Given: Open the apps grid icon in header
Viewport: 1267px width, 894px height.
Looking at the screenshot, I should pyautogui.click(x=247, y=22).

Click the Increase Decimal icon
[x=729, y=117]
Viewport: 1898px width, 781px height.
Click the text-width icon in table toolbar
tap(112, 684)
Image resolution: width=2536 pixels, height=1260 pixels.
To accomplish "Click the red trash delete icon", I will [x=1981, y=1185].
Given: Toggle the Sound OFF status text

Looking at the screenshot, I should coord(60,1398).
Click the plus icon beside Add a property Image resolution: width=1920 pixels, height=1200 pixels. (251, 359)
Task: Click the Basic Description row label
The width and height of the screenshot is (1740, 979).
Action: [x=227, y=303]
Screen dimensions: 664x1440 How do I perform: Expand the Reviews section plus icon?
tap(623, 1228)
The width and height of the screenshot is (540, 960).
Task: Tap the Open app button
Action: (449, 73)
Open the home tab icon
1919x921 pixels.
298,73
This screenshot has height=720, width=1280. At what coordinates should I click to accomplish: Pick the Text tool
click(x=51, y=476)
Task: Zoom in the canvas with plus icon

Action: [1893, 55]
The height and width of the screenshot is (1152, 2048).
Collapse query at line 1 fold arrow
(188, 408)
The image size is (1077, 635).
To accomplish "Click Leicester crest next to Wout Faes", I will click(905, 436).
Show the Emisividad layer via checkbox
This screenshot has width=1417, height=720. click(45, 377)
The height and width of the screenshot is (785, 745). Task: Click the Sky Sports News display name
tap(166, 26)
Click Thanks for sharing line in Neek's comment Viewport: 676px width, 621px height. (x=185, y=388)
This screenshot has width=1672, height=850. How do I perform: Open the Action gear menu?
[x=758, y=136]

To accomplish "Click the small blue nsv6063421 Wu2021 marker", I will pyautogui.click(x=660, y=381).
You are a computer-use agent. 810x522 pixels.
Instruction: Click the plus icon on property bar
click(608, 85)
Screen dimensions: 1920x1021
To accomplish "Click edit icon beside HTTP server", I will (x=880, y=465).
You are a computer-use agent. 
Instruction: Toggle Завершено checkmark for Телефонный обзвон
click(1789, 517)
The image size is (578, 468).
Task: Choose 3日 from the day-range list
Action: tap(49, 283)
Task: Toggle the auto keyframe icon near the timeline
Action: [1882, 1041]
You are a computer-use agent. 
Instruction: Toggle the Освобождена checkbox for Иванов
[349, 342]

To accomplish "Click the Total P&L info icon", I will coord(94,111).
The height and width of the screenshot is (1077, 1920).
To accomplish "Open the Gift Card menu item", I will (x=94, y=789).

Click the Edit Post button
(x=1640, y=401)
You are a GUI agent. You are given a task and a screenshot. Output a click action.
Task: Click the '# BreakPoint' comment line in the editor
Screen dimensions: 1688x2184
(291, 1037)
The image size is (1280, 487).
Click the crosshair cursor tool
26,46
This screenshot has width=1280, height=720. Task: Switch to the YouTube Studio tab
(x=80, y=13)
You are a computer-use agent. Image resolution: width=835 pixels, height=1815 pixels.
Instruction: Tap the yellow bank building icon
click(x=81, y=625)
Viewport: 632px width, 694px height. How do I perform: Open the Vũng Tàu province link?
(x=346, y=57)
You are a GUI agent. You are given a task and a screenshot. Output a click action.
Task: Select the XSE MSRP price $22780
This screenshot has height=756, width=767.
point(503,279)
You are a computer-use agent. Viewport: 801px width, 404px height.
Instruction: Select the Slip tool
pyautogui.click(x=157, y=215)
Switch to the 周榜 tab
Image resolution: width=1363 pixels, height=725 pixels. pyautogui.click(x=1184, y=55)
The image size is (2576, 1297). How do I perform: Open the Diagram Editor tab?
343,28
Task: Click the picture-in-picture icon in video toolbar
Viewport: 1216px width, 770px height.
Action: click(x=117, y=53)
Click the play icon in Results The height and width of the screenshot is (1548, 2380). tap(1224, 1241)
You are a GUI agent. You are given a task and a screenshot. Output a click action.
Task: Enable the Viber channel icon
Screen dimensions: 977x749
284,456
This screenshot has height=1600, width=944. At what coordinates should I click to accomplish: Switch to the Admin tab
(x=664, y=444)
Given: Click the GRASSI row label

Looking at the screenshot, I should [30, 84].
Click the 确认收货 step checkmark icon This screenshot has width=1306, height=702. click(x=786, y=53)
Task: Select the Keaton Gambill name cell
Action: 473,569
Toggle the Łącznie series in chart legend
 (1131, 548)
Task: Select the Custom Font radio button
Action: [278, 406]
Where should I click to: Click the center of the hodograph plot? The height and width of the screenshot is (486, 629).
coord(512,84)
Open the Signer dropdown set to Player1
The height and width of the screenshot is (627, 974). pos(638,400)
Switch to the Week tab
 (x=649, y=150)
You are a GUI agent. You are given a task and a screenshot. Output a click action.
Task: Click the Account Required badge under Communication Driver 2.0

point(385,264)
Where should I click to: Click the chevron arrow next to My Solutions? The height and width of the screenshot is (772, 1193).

◆ YOUR GOAL
Please write all the records above again, switching every "Viewport" to "Window size" and leaving everything else unchanged.

◆ CORRECT RESPONSE
Given: Open the apps grid icon in header
Window size: 1267px width, 894px height.
Looking at the screenshot, I should pyautogui.click(x=247, y=22).

Click the Increase Decimal icon
[x=729, y=117]
Window size: 1898px width, 781px height.
Click the text-width icon in table toolbar
tap(112, 684)
Image resolution: width=2536 pixels, height=1260 pixels.
To accomplish "Click the red trash delete icon", I will [x=1981, y=1185].
Given: Toggle the Sound OFF status text

Looking at the screenshot, I should coord(60,1398).
Click the plus icon beside Add a property Image resolution: width=1920 pixels, height=1200 pixels. (251, 359)
Task: Click the Basic Description row label
The width and height of the screenshot is (1740, 979).
Action: [x=227, y=303]
Screen dimensions: 664x1440 How do I perform: Expand the Reviews section plus icon?
tap(623, 1228)
The width and height of the screenshot is (540, 960).
Task: Tap the Open app button
Action: (449, 73)
Open the home tab icon
1919x921 pixels.
298,73
This screenshot has height=720, width=1280. At what coordinates should I click to accomplish: Pick the Text tool
click(x=51, y=476)
Task: Zoom in the canvas with plus icon

Action: [1893, 55]
The height and width of the screenshot is (1152, 2048).
Collapse query at line 1 fold arrow
(188, 408)
The image size is (1077, 635).
To accomplish "Click Leicester crest next to Wout Faes", I will click(905, 436).
Show the Emisividad layer via checkbox
This screenshot has width=1417, height=720. click(45, 377)
The height and width of the screenshot is (785, 745). Task: Click the Sky Sports News display name
tap(166, 26)
Click Thanks for sharing line in Neek's comment Window size: 676px width, 621px height. (x=185, y=388)
This screenshot has width=1672, height=850. How do I perform: Open the Action gear menu?
[x=758, y=136]

To accomplish "Click the small blue nsv6063421 Wu2021 marker", I will pyautogui.click(x=660, y=381).
You are a computer-use agent. 810x522 pixels.
Instruction: Click the plus icon on property bar
click(608, 85)
Screen dimensions: 1920x1021
To accomplish "Click edit icon beside HTTP server", I will (x=880, y=465).
You are a computer-use agent. 
Instruction: Toggle Завершено checkmark for Телефонный обзвон
click(1789, 517)
The image size is (578, 468).
Task: Choose 3日 from the day-range list
Action: tap(49, 283)
Task: Toggle the auto keyframe icon near the timeline
Action: [1882, 1041]
You are a computer-use agent. 
Instruction: Toggle the Освобождена checkbox for Иванов
[349, 342]

To accomplish "Click the Total P&L info icon", I will coord(94,111).
The height and width of the screenshot is (1077, 1920).
To accomplish "Open the Gift Card menu item", I will (x=94, y=789).

Click the Edit Post button
(x=1640, y=401)
You are a GUI agent. You are given a task and a screenshot. Output a click action.
Task: Click the '# BreakPoint' comment line in the editor
Screen dimensions: 1688x2184
(291, 1037)
The image size is (1280, 487).
Click the crosshair cursor tool
26,46
This screenshot has width=1280, height=720. Task: Switch to the YouTube Studio tab
(x=80, y=13)
You are a computer-use agent. Image resolution: width=835 pixels, height=1815 pixels.
Instruction: Tap the yellow bank building icon
click(x=81, y=625)
Window size: 632px width, 694px height. How do I perform: Open the Vũng Tàu province link?
(x=346, y=57)
You are a GUI agent. You are given a task and a screenshot. Output a click action.
Task: Select the XSE MSRP price $22780
This screenshot has height=756, width=767.
point(503,279)
You are a computer-use agent. Window size: 801px width, 404px height.
Instruction: Select the Slip tool
pyautogui.click(x=157, y=215)
Switch to the 周榜 tab
Image resolution: width=1363 pixels, height=725 pixels. pyautogui.click(x=1184, y=55)
The image size is (2576, 1297). How do I perform: Open the Diagram Editor tab?
343,28
Task: Click the picture-in-picture icon in video toolbar
Window size: 1216px width, 770px height.
Action: click(x=117, y=53)
Click the play icon in Results The height and width of the screenshot is (1548, 2380). tap(1224, 1241)
You are a GUI agent. You are given a task and a screenshot. Output a click action.
Task: Enable the Viber channel icon
Screen dimensions: 977x749
284,456
This screenshot has height=1600, width=944. At what coordinates should I click to accomplish: Switch to the Admin tab
(x=664, y=444)
Given: Click the GRASSI row label

Looking at the screenshot, I should [30, 84].
Click the 确认收货 step checkmark icon This screenshot has width=1306, height=702. click(x=786, y=53)
Task: Select the Keaton Gambill name cell
Action: 473,569
Toggle the Łącznie series in chart legend
 (1131, 548)
Task: Select the Custom Font radio button
Action: [278, 406]
Where should I click to: Click the center of the hodograph plot? The height and width of the screenshot is (486, 629).
coord(512,84)
Open the Signer dropdown set to Player1
The height and width of the screenshot is (627, 974). pos(638,400)
Switch to the Week tab
 (x=649, y=150)
You are a GUI agent. You are given a task and a screenshot. Output a click action.
Task: Click the Account Required badge under Communication Driver 2.0

point(385,264)
Where should I click to: Click the chevron arrow next to My Solutions? The height and width of the screenshot is (772, 1193).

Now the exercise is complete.